Architecture: Filters, counts and product searchs
I've been thinking about this for some time and thought this would be the best place to post since you guys know what you're talking about.
For a long time ecommerce sites have had "Filters" in the left nav. But recently, I've been noticing some of them have superquick "stackable" filters (e.g. checkboxes which you can keep on ticking) and a count next to the the number of results if you tick each box (e.g. http://www.zappos.com/womens-casual-shoes~94 - same with Amazon Ebay)

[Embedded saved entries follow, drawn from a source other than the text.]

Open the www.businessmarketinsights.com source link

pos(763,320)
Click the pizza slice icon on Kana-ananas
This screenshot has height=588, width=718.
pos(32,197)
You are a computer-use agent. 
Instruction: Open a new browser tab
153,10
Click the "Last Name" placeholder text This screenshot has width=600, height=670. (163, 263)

Now, they use ajax pagination to load only the main div rather than the whole page which will speed everything up obviously, not to mention they have some pretty hardcore hardware, but the output just seems crazy quick for everything it's counting in the background (< 0.5 seconds). Even though they have mega high traffic, I still think the number of possible combinations of filters seems to me that if a cache ID was implemented on the counts then hit rate would be very low because so many URLs would be unique and a lot of the queries would be raw. They would also need to expire cache in categories when products are added, I imagine.

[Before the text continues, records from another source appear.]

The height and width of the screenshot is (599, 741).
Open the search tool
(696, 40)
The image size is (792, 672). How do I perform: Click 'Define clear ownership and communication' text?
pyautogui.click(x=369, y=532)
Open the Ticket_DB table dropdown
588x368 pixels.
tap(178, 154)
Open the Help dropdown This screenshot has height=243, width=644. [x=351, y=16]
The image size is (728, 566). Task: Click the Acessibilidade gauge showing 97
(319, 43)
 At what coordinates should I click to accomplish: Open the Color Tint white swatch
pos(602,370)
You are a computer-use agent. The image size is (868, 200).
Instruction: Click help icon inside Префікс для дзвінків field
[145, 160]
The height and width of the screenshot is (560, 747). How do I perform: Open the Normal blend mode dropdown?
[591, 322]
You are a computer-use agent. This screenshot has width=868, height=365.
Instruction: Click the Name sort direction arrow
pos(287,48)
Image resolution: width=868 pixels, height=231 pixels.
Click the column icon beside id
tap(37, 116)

So, does anyone have any idea what they are using for this? I'm starting to think it's not mysql + memcached... their stuff is just too fast.. can it be? especially with millions of rows?
e.g. They can't surely be doing one query for every count? e.g. "Slippers (1286)","Comfort (7068)", or are they?

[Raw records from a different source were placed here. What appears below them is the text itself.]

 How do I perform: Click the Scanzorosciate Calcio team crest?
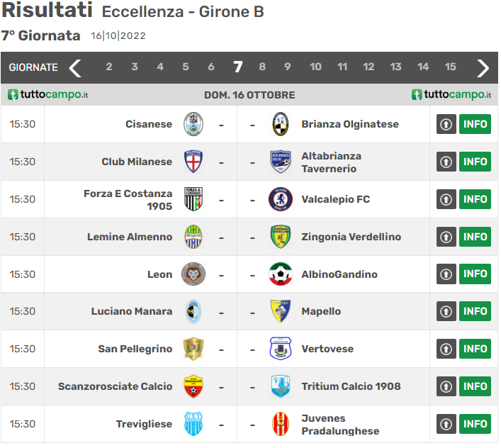pos(193,386)
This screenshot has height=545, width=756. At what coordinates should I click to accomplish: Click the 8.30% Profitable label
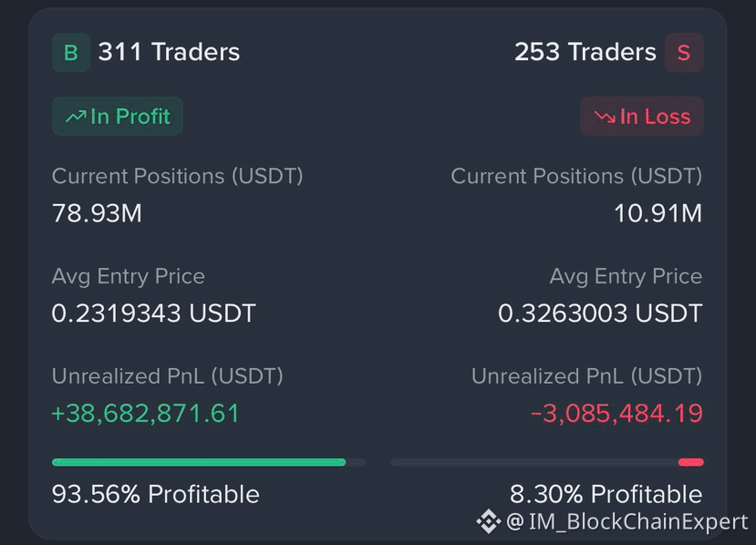[606, 494]
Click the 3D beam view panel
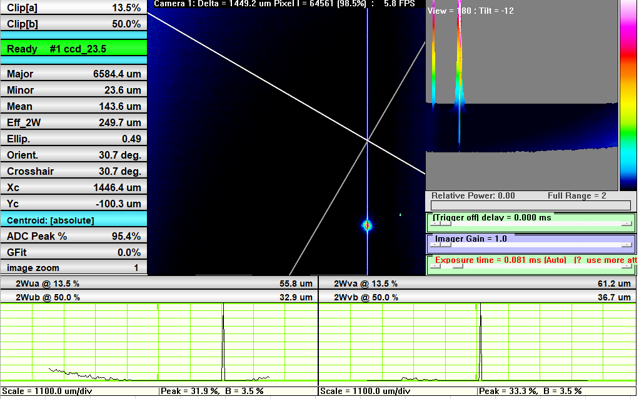 (522, 95)
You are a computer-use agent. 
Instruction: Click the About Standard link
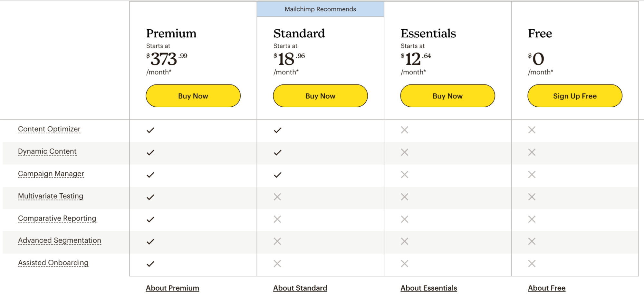300,288
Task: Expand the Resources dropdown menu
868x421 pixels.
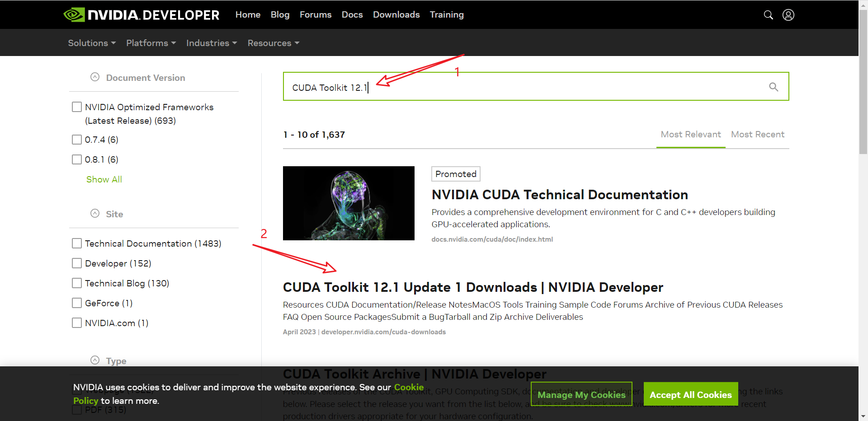Action: [273, 43]
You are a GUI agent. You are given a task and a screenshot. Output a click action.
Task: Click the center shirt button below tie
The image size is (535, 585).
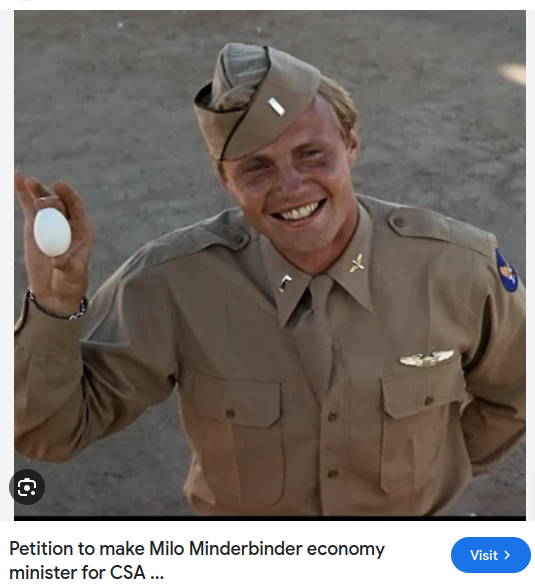click(332, 415)
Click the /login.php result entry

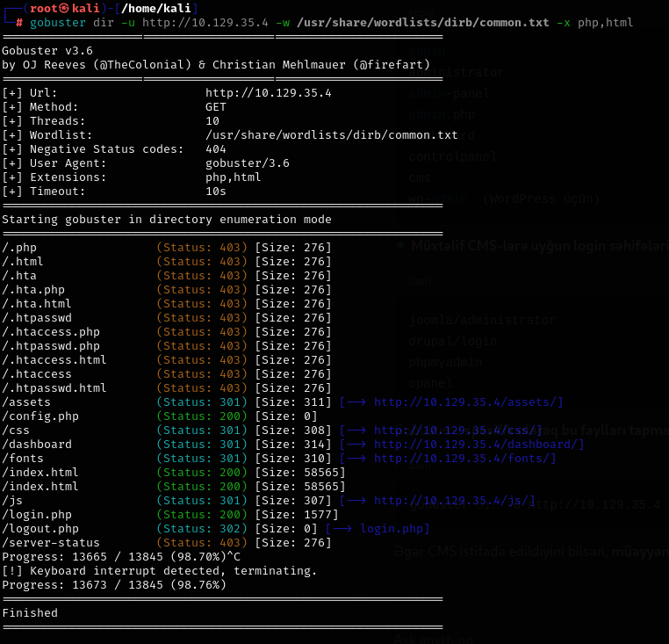coord(37,515)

OR perhaps they getting the current result set of product IDs using a 3rd party search tool like amazon A9 and then using dynamic language to parse the results and calculate the counts coupled with a global cache based on the URL?
Or are they using something totally different to mysql which I am not yet aware of?
Sorry to use specific examples of sites (I checked the rules and this seems OK) but just wanted to be clear what I was talking about.
Any input / ideas on how they do this, or the best implementation of this would be appreciated.